UNICEF has launched its 2022-2026 Country Programme, in close coordination with the Bangladesh Government. The main goal is to advance the rights of children, especially those who are unheard and disadvantaged.

They are using the life-cycle approach, in which activities are organised to provide support to children based on their age group. The approach identifies specific priorities and plans for each age group, like infants and their mothers, children at primary school age, and adolescents. These are supported by the rights of children.

==UNICEF Bangladesh Campaigns==
UNICEF Bangladesh has launched "Every Child ALIVE" a global campaign on 20 February 2018. The goal was to issue an urgent appeal to the government, health care providers, donors, the private sector, families, and businesses to keep every child alive. The global campaign was focus on 10 countries: Bangladesh, Ethiopia, Guinea-Bissau, India, Indonesia, Malawi, Mali, Nigeria, Pakistan, and the United Republic of Tanzania.

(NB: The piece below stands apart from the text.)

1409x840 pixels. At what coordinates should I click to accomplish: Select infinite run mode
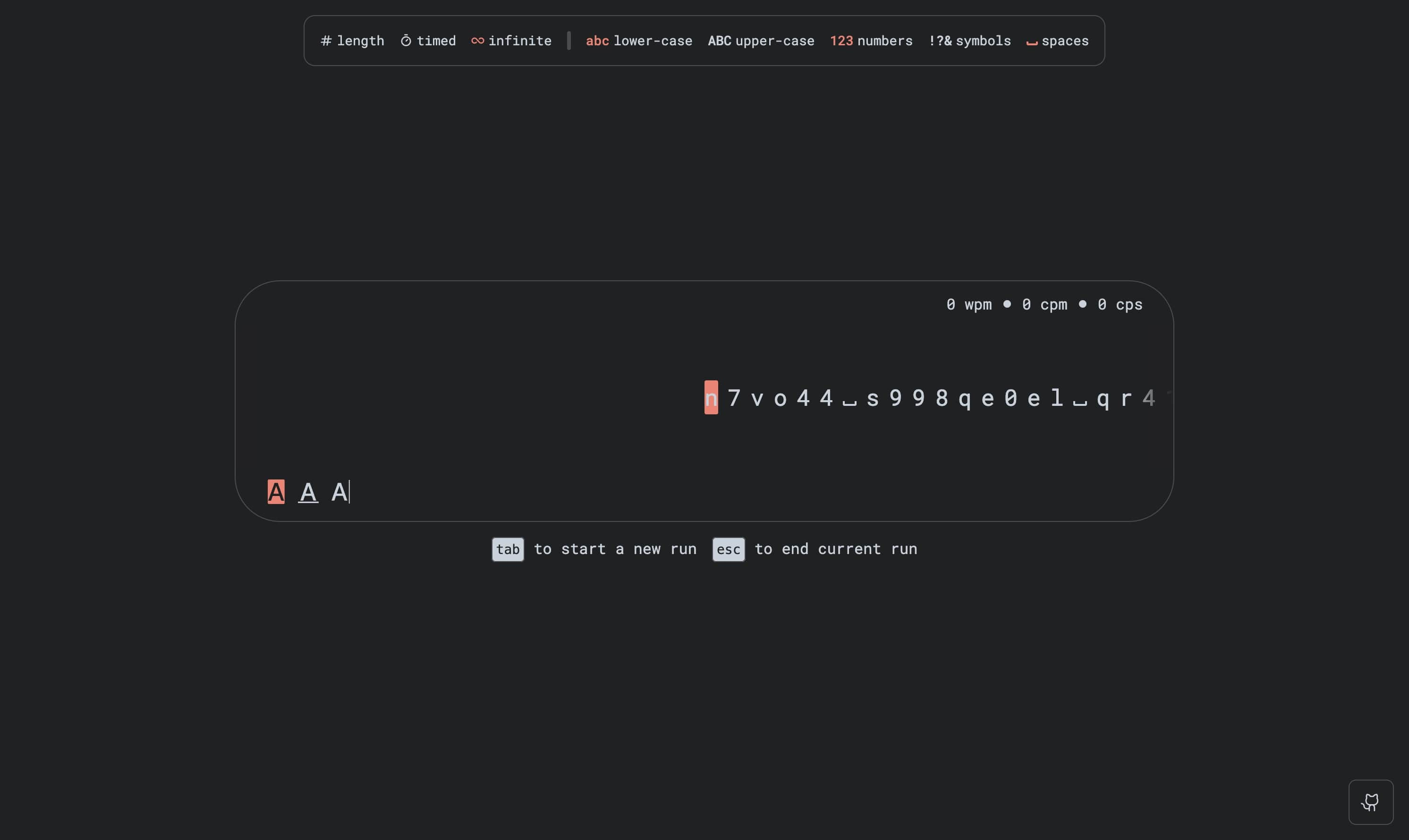[511, 40]
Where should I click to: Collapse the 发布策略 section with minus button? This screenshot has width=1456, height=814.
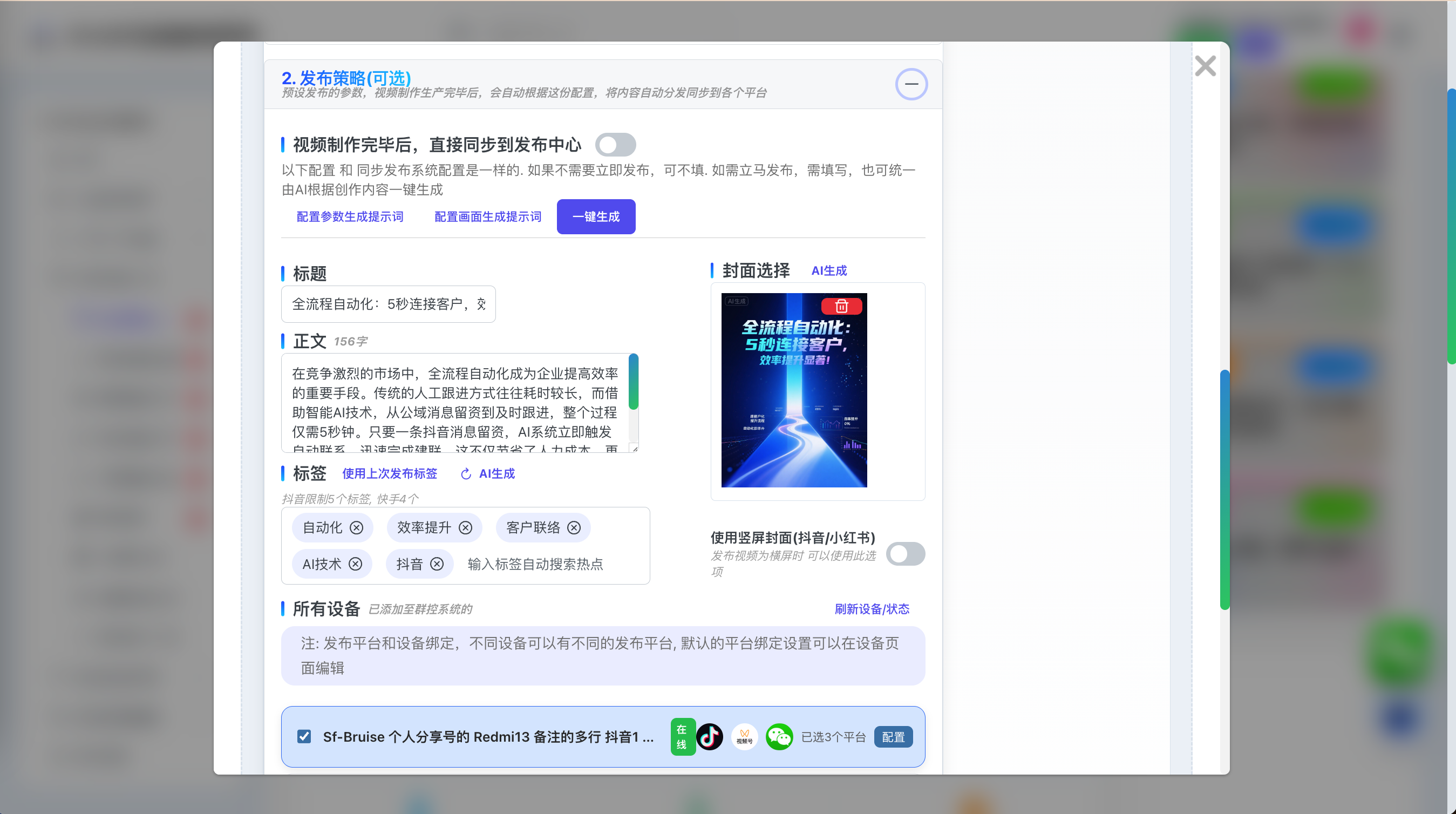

UNICEF Bangladesh also launched a national multimedia campaign "Ending Child Marriage" on 31 July 2017

==UNICEF Bangladesh Ambassadors==

UNICEF Ambassadors are the public figures from various fields like film, television, music, sports, and beyond. They have played a critical role in fundraising for children. Also, they use their talent and fame to advocate, and educate on behalf of UNICEF.

Being a public figure, they help in mobilizing the necessary support to improve the lives of children and ensure their basic human rights

The list of Ambassadors includes Arifa Zaman Moushumi (Actress), Jewel Aich (Magician), Shakib Al Hasan (National Cricket player), Mushfiqur Rahim (National Cricket player), Bidya Sinha Saha Mim (Actress), Farzana Faruk Jhumu (Climate Activist).